• _課題内容_: 犬の協力的ケアトレーニングを扱った本文を、最後の文の後から書き進める。

• _検討用本文_:
______

ケアのためのトレーニングの有無とその影響を調査
ハズバンダリートレーニングという言葉やトレーニングの方法は一般の飼い主さんにもかなり広く知られるようになっています。
ハズバンダリーとは「農業・畜産の」という意味で、元々は体の大きい畜産動物がスムーズに医療行為を受け入れるように考案されたトレーニング方法です。畜産動物だけでなく動物園の大型動物などにも広く応用されています。
本来なら動物が嫌がるような検査や治療を、決して無理強いすることなくトリーツなどを使って動物の協力を得るようにしていく方法です。
このようなトレーニングは、犬が病院の検査を受ける際にも影響を与えるかどうかがオーストリアのウィーン獣医科大学を中心とした研究チームによって調査されました。
なお、この調査研究では『協力的ケアトレーニング』という言葉が使われています。ハズバンダリートレーニングよりも一目で意味がわかりやすい感じがしますね。

______

• _提供データ_:
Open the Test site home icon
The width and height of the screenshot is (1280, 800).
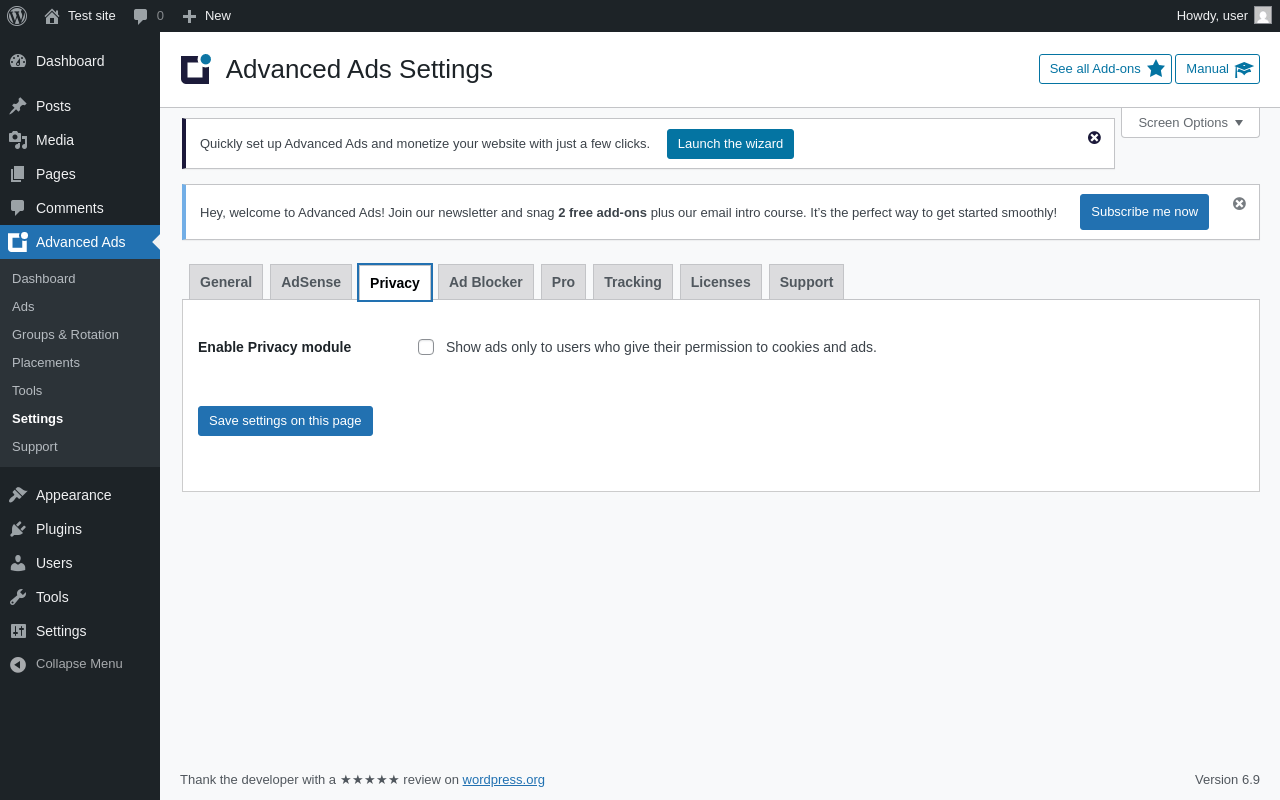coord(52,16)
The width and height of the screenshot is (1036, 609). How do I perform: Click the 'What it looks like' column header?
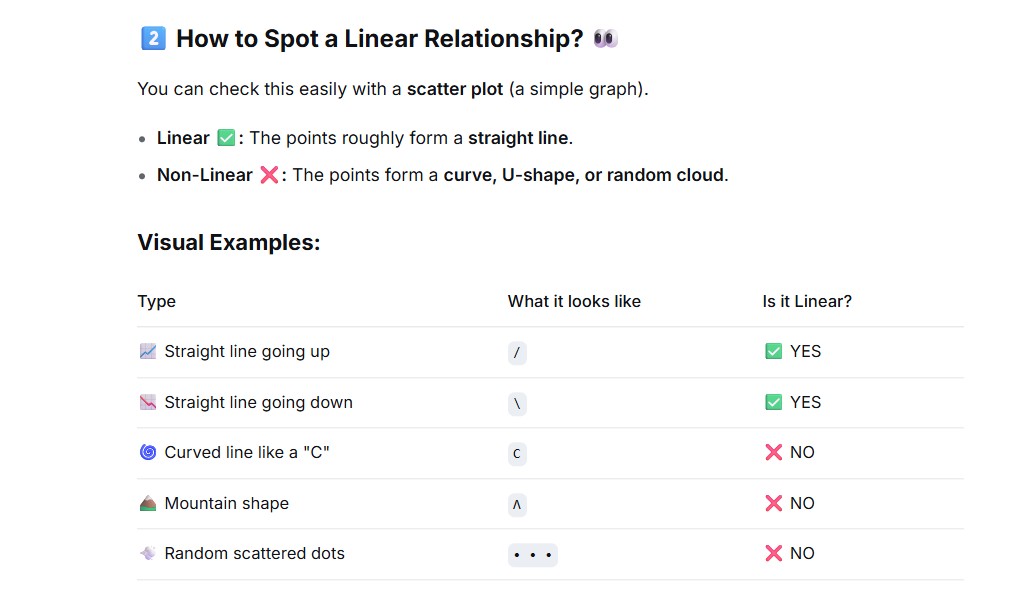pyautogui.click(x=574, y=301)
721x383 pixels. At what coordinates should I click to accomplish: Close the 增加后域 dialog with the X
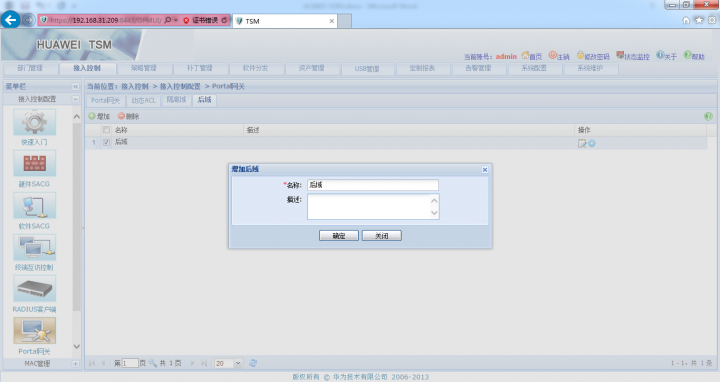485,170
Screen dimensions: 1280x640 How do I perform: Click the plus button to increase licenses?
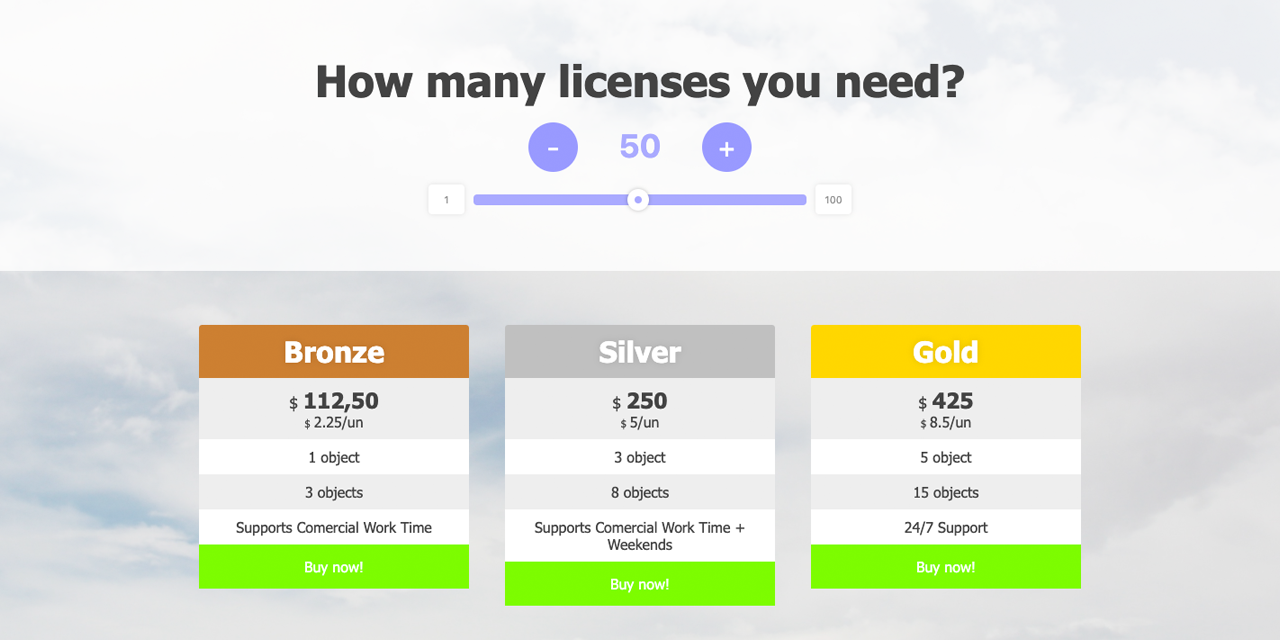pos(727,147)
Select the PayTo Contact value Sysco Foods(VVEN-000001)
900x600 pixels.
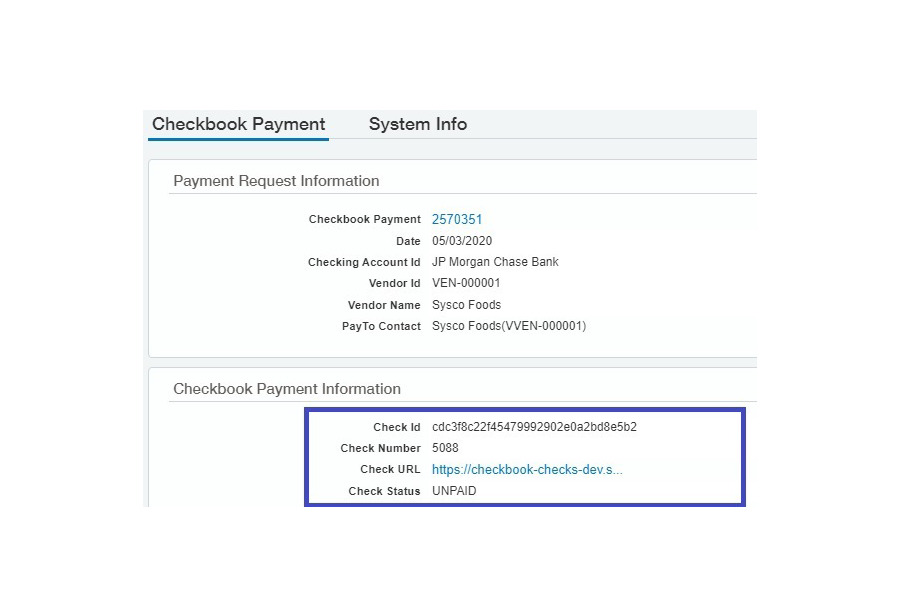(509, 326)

______

• _回答欄_:
病院での模擬検診とトレーニングの内容
調査に参加して実験を完了したのは、SNSなどを通じて募集された40頭の家庭犬とその飼い主でした。犬の年齢は1〜10歳で雑種を含むさまざまな犬種です。
犬と飼い主は無作為に2つのグループに分けられ、一方は医療行為に慣れるための協力的ケアトレーニングを受け、もう一方は協力的ケアトレーニングなしの比較のための対照グループです。以下、2つのグループをケアトレグループと対照グループと表記します。
検診の直前、検診中には獣医師からトリーツが与えられ、全身の触診と聴診器、耳に触れて鼓膜温の測定、瞼を持ち上げて目を見る、くちびるを持ち上げて歯を見る、腹部への軽い圧、肛門での直腸温測定が行われました。
この1回目の検診の後日、ケアトレグループは飼い主と犬がペアで協力的ケアトレーニングのためのトレーナーによるグループレッスンを8〜12回受けました。その後は指導を受けた飼い主が自宅でトリーツを使った報酬ベースのトレーニングを続けました。
トレーニングの内容は、病院での検診に必要な一連の動作です。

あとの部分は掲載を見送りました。